==== Materials provided ====

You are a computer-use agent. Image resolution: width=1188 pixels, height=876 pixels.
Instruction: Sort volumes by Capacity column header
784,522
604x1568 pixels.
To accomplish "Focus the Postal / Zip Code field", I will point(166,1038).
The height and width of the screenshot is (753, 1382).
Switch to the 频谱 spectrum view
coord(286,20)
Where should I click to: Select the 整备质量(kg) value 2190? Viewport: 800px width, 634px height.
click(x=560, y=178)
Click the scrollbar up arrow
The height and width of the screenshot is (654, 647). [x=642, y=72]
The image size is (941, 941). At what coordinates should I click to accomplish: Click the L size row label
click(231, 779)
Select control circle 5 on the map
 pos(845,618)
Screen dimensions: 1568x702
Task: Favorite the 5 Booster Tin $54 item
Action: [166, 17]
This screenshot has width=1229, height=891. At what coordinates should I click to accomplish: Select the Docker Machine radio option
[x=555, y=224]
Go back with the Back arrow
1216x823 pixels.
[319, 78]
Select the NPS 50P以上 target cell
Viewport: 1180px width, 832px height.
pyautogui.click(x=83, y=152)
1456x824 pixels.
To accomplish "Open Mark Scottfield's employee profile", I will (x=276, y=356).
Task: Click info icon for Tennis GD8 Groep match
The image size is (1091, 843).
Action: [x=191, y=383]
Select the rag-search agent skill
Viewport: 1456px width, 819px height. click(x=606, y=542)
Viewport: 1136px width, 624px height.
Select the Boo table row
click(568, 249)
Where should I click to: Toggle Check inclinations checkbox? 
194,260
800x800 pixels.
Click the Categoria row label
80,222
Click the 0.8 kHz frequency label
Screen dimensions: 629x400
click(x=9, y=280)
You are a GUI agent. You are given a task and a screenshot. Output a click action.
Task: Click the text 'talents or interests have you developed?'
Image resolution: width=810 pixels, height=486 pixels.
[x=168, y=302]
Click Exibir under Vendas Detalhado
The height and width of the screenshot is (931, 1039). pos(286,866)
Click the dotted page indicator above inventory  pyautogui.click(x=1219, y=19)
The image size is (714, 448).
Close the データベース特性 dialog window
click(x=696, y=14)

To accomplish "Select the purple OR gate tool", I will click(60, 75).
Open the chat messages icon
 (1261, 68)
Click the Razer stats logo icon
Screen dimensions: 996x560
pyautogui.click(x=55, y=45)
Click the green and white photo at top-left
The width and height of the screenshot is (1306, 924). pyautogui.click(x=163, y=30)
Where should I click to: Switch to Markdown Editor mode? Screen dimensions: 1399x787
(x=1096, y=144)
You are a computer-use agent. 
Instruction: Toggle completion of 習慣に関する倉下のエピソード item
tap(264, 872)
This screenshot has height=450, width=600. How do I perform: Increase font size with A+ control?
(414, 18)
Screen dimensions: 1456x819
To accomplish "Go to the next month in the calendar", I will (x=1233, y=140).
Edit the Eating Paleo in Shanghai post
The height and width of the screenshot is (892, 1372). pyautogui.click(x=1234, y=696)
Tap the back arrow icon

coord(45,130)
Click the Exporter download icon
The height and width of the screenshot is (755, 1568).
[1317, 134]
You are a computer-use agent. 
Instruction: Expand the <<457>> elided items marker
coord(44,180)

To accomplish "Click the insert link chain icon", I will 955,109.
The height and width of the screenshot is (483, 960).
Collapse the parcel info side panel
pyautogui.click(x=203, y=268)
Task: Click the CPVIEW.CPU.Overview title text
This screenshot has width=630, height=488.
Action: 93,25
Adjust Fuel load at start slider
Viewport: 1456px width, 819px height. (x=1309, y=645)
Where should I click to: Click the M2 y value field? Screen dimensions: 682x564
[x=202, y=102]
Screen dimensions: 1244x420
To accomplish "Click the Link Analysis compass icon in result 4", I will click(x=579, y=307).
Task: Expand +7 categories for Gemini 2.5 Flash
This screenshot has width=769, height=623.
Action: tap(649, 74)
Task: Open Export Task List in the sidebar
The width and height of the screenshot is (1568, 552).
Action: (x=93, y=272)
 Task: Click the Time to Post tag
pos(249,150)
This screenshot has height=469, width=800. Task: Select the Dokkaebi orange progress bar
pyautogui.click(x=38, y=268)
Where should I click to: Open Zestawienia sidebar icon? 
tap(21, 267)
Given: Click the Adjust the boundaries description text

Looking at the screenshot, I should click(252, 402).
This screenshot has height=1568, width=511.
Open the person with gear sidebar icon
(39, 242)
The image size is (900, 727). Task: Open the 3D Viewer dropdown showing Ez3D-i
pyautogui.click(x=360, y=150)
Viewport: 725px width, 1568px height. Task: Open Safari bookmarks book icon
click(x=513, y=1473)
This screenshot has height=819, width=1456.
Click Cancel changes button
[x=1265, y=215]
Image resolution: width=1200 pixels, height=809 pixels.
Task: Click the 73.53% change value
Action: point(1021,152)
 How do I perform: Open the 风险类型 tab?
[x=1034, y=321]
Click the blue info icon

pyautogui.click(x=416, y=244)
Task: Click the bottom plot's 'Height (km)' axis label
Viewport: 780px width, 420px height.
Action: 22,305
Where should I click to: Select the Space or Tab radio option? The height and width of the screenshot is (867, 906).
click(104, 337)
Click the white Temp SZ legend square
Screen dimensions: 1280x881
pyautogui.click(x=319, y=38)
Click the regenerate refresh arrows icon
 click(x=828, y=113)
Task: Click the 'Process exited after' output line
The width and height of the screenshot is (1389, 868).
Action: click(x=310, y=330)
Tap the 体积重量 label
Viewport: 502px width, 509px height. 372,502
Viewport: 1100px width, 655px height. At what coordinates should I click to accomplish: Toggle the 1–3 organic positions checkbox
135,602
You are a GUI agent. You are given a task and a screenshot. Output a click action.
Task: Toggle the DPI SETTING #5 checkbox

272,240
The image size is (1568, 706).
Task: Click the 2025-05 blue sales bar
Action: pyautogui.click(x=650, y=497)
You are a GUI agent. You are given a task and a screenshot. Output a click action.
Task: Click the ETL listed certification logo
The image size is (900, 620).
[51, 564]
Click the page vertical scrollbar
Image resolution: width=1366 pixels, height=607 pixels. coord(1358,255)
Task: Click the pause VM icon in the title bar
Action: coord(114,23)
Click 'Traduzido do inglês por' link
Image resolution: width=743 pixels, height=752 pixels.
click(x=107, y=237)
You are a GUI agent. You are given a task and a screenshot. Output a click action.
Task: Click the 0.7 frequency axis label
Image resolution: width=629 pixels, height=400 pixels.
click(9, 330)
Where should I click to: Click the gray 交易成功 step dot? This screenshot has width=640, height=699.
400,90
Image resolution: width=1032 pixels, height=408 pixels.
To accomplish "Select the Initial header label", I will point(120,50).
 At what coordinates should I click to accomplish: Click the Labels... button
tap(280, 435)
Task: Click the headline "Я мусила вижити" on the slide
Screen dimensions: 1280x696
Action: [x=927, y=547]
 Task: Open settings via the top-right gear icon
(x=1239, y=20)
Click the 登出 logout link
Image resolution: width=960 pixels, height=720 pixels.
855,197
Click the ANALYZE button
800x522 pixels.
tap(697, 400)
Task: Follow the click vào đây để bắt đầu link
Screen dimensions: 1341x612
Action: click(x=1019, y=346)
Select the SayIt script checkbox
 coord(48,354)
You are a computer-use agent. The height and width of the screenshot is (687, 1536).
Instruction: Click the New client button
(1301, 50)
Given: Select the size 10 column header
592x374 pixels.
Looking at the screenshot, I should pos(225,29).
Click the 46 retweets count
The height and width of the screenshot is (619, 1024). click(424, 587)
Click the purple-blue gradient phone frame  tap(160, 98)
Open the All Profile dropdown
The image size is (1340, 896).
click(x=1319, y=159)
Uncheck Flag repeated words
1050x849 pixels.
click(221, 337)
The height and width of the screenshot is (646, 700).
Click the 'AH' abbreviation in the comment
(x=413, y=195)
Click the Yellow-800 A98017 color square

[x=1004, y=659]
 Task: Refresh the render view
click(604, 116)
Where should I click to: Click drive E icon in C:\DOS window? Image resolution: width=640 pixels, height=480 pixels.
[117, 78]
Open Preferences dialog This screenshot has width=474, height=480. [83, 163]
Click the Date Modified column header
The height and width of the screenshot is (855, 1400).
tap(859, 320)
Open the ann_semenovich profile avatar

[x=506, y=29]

====

**Short task**
Rewrite the data from its first line through the line containing "Action: [166, 17]", both included, swapping "scrollbar" for "scroll bar" and leaving everything else the same.

**The output**
You are a computer-use agent. Image resolution: width=1188 pixels, height=876 pixels.
Instruction: Sort volumes by Capacity column header
784,522
604x1568 pixels.
To accomplish "Focus the Postal / Zip Code field", I will point(166,1038).
The height and width of the screenshot is (753, 1382).
Switch to the 频谱 spectrum view
coord(286,20)
Where should I click to: Select the 整备质量(kg) value 2190? Viewport: 800px width, 634px height.
click(x=560, y=178)
Click the scroll bar up arrow
The height and width of the screenshot is (654, 647). [x=642, y=72]
The image size is (941, 941). At what coordinates should I click to accomplish: Click the L size row label
click(231, 779)
Select control circle 5 on the map
 pos(845,618)
Screen dimensions: 1568x702
Task: Favorite the 5 Booster Tin $54 item
Action: [166, 17]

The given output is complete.